> _Data to examine_
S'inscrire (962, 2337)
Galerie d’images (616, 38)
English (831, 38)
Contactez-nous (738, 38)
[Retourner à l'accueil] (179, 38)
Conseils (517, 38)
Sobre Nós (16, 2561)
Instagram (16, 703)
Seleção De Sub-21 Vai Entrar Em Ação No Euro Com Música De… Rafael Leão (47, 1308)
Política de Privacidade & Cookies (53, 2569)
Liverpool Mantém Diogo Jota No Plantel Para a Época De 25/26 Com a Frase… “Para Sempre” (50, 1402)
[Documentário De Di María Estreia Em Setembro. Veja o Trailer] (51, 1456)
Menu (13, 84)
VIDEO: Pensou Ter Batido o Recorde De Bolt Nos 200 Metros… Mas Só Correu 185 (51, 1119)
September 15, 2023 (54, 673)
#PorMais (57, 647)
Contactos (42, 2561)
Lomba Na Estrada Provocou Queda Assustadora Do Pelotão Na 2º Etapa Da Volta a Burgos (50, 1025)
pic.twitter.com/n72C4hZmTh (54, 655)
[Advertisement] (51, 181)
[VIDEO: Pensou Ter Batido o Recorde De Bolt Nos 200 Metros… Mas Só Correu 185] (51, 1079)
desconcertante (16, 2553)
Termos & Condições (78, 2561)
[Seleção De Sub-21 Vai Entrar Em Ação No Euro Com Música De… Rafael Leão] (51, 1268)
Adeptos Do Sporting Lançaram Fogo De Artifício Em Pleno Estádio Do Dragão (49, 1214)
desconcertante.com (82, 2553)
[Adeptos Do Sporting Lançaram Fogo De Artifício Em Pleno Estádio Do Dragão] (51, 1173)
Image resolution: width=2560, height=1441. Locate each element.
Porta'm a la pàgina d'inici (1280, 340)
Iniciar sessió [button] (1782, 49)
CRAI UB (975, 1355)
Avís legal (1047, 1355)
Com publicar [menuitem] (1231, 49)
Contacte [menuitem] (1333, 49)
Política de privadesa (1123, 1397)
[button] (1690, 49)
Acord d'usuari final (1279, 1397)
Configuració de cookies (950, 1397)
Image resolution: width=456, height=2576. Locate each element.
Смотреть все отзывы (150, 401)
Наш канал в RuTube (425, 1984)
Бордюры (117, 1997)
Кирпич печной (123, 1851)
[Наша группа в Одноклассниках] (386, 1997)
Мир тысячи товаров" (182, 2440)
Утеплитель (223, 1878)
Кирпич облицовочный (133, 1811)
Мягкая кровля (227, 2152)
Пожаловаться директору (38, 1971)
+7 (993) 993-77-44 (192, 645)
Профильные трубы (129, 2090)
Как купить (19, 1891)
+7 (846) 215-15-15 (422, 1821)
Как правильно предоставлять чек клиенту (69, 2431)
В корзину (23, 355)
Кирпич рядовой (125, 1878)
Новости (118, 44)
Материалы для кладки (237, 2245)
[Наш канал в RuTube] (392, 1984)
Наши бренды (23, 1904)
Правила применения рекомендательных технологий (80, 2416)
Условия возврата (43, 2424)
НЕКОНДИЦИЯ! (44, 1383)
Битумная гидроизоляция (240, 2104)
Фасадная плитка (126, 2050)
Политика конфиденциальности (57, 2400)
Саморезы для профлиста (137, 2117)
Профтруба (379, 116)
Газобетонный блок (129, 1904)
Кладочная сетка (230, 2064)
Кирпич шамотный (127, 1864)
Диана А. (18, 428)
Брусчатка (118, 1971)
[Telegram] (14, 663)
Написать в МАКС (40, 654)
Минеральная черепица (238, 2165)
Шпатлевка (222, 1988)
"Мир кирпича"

> _Task to complete_
Which lines of the listing include the string "канал"? Pull them out.

> _Output for this exercise_
Наш канал в RuTube (425, 1984)
[Наш канал в RuTube] (392, 1984)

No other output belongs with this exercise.